Nouveaux avatars, vieilles rengaines

Qu’à-t-on vu, qu’à-t-on entendu ce jour-là dans une émission du service public français ? A quelques mois des élections présidentielles, où l’UMP au pouvoir, le PS et le FN – auxquels se soumettent presque tous les autres partis sur ce point – semblent tout à fait d’accord pour mettre « la question musulmane » au centre des débats racistes.
Rien de neuf ?
Si: le degré d’avancement des procédés colonialistes !

Face au candidat d’un parti anti-capitaliste (M. Poutou du NPA), la journaliste du Figaro, Natacha Polony voulut à tout prix revenir sur une question cruciale à ses yeux: l’islam, la laïcité, le foulard, Ilham Moussaïd etc – bref, elle avait visiblement très envie de parler des immigrés, des Arabes, des Musulmans, des Indigènes… Dans un laïus débile, elle répéta encore une fois toujours les mêmes clichés sur le « vrai sens du foulard », l’islamisme et compagnie.
Rien de neuf en effet à ce stade.
Aidée de sa collègue noire qui cherche parfois à se faire passer pour une personne consciente des rapports de domination structurant l’ordre social, on n’entendit rien de plus que d’habitude.
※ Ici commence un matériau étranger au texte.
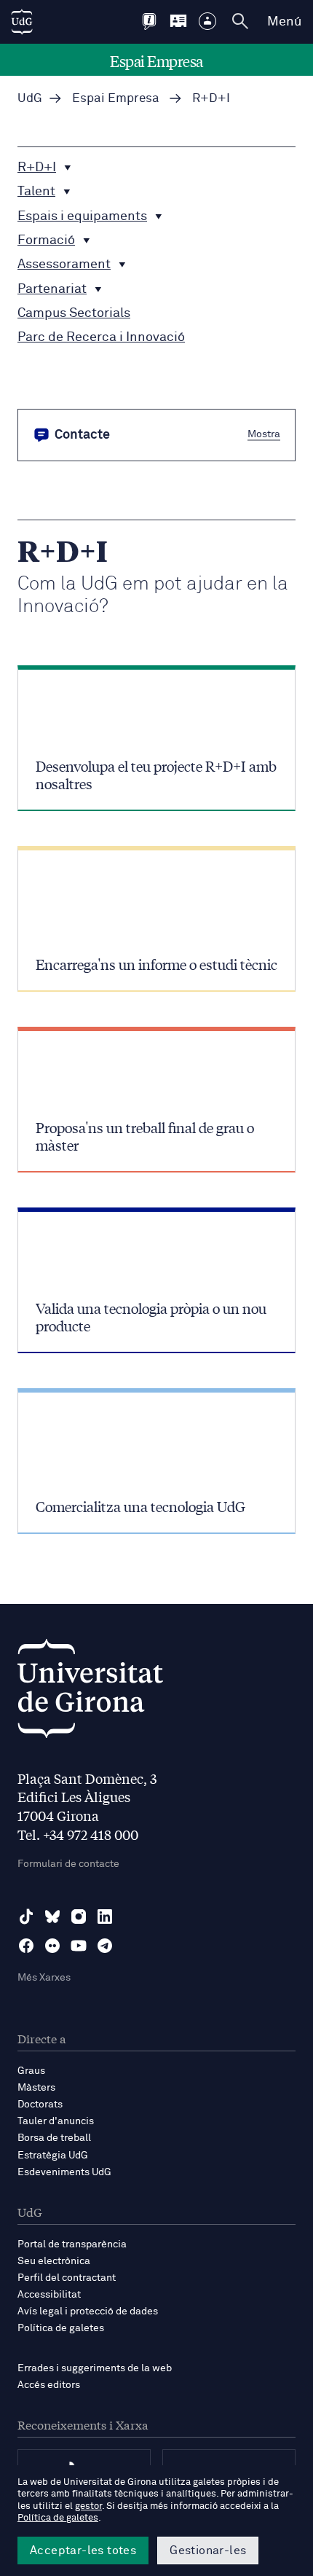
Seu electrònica (53, 2261)
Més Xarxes (44, 1978)
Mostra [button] (263, 433)
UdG (29, 99)
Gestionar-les (208, 2550)
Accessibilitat (49, 2295)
Qu’en est-il du candidat anticapitaliste ?
Un monsieur ressemblant à un canular, se laissant donner la leçon islamophobe par les chroniqueuses de l’émission…assistées ce jour-là du plus grand philosophe de la télé, j’ai cité: Michel Onfray !

Pourtant monsieur Poutou, comme un gentil élève en échec scolaire, a fourni tous les efforts possibles: il a lu des livres ! Il les a même appréciés. Et en a été convaincu ! Et qu’a-t-il lu ? Chahdortt Djavann ! Vous savez cette militante iranienne anti-islam que les médias adoraient (elle a été à l’automne 2003 une des personnalités les plus souvent invitées à la télévision) et dont presque tous les journalistes dominants vantaient les mérites: puisque c’est une femme iranienne, elle sait de quoi elle parle lorsqu’elle nous faisait tous passer pour des professionnels de la lapidation. C’est donc ça la grande référence es islam de Monsieur Poutou…

S’il n’avait rien lu, ç’aurait été mieux.
Et au fond, si ce qu’il exprima sur le voile ce jour-là était certes très mal dit et qu’en effet, le personnage ne semble pas très à l’aise à la télé, ça n’avait objectivement rien de plus bête que ce que disent presque tous ses collègues politiciens plus aguerris au discours médiatique: c’était certes très très bête, mais franchement pas plus ! Peut-on lui en vouloir ? Il n’a même pas su défendre les prolétaires blancs, comment aurait-il pu défendre les indigènes ?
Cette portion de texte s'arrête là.